ML: Machine learning; MSE: mean squared error; MAE: mean absolute error; R²: the coefficient of determination; MLR: multivariate linear regression; XGBoost: extreme gradient boosting; AdaBoost: adaptive boosting; RF: random forest; SVM: support vector machine.

The average difference between the R² value of the training set and testing set is the smallest for penetration, which is only 0.05. However, it is 0.09 for the softening point and it is 0.13 for the rotational viscosity, presenting a gradual decrease in the generalization ability of the model. The previous analysis of the input parameter characteristics shows that the rutting factor and rotational viscosity distributions are significantly right skewed, with only a small number of high value samples. This data imbalance is the main reason for the reduced generalization ability of the model. In addition, data imbalance has been identified as the primary cause of overfitting in XGBoost and RF algorithms, which is corroborated by previous research. It is recommended that subsequent studies employ mitigation strategies such as over-sampling, under-sampling, cost-sensitive and boosting algorithms to resolve data imbalance^[23,24].

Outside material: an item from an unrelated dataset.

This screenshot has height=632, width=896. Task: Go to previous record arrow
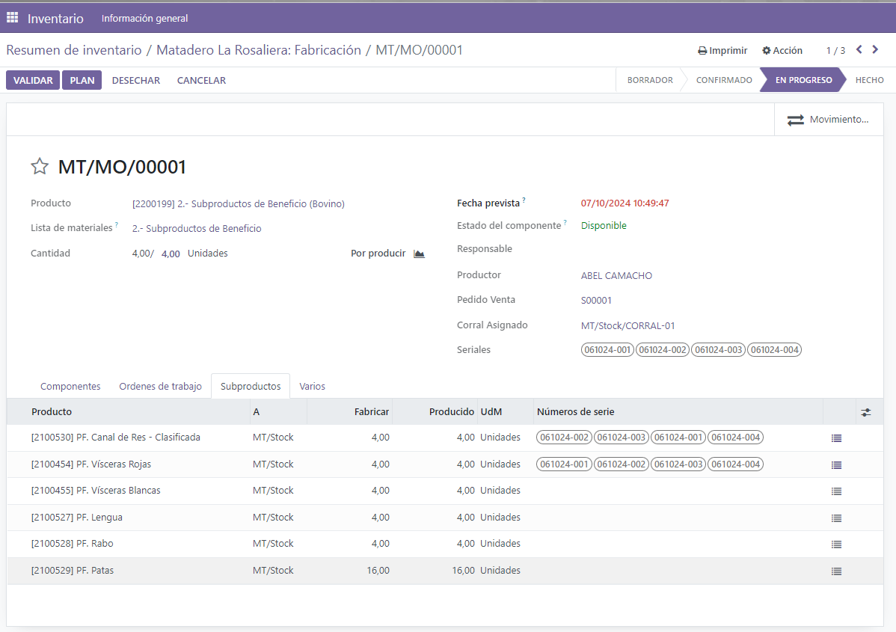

Overall, the AdaBoost model has the best training results and outperforms the other prediction models for the testing set. The MLR model and SVM model, on the other hand, perform more conservatively on the training set, but the results of the testing set are not much different from the training set, indicating their greater generalization ability. Finally, it should be noted that the purpose of our study was not to provide an accurate prediction model of asphalt properties but to explore and gain more insights into the implicit linkage between generic fractions and bulk properties of asphalt with ML.

Feature importance analysis

The properties of asphalt are not only dependent on or controlled by the proportion of each fraction but also by other factors, such as the structural characteristics of fractions. This can be reflected in the types and origins of asphalts to some extent. Therefore, the impact of such features, including asphalt types and origins, on the prediction accuracy of the model is analyzed and the importance of different factors in developing the predictive model based on SARA fractions is explored.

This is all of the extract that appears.